## Supplied passage
————
# jpeg



## powerplus (Oct 6, 2014)

hi

i have been trying to put some jpeg pictures on here but even though they are small it wont allow me
and says internal server error

any help

barry


----------



## spykal (May 9, 2005)

They are not small enough.... ( the file that is )

No matter what the instructions say to upload an attachment the picture file needs to be smaller than 124kb.


Or host the picture off site.


Mike


----------



## Penquin (Oct 15, 2007)

Spykal is correct, if you open a photobucket or similar account (foc) you can post them direct to MHF from there by using the option and putting that into the dropdown option from the "post Reply" at the top of the page, not the "Quick reply" from the bottom of the page.

Dave


----------



## 747 (Oct 2, 2009)

Mine upload directly from Windows 7 if I use the 'resize' feature in 'Pictures'.


----------



## daffodil (Aug 7, 2014)

Talk to barryd he is an expert and for a crate or two of leffe you would get his undivided attention,if he has the time

he helped me stacks


----------



## peejay (May 10, 2005)

If you can't host your photos with photobucket or similar then its sometimes worth using the Windows snipping tool, chances are you might already have it on your system...

http://windows.microsoft.com/en-gb/windows/use-snipping-tool-capture-screen-shots#1TC=windows-7

Snip the screeshot to a smaller size, save it to 'my pictures' then hover your cursor over the item and it will show the size in kb's. You'll get used to cropping until its under the magic 124kb size with use. Then attach the image to the post in the normal way.
Quick and easy and works for me.

Pete


----------



## powerplus (Oct 6, 2014)

*all done*

just tried 
and works sort of i had to make a post then edit the post to be able to add attachments

thanks
barry


----------



## prof20 (Jan 11, 2007)

You're getting there Barry.
————
## Data segment
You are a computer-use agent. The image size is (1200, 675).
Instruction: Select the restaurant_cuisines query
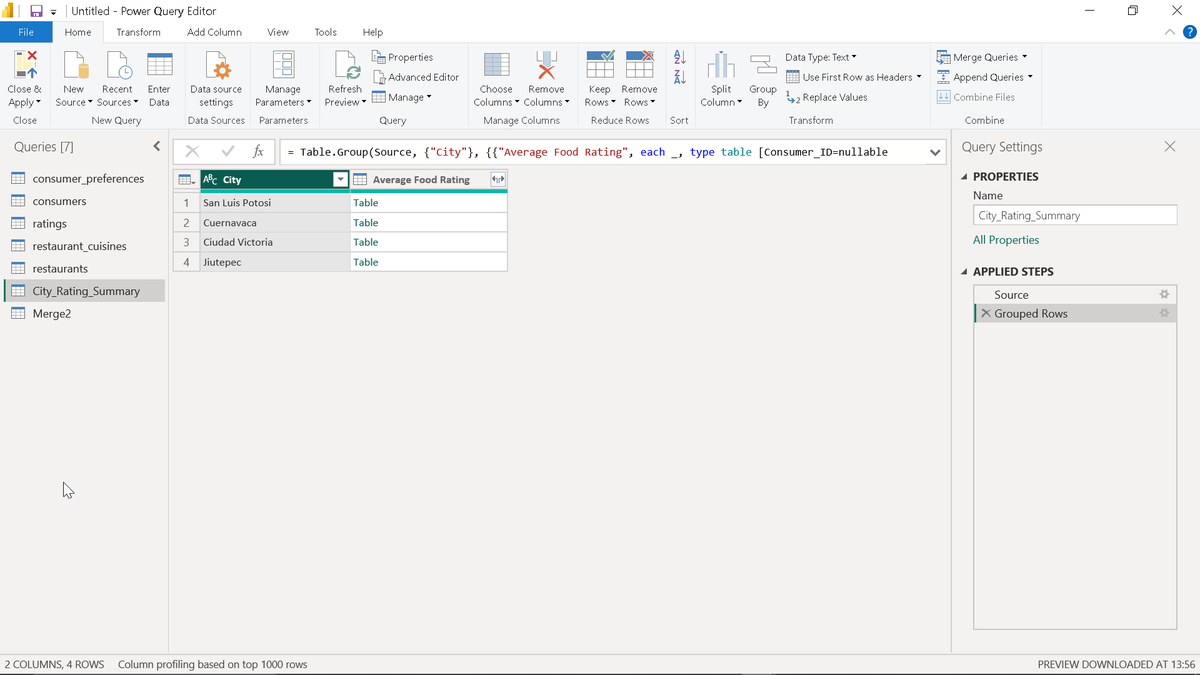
————
## Task
In the forum thread about uploading JPEG pictures, what size must a picture file be below to be uploaded as an attachment?

## Answer to the task
Smaller than 124kb.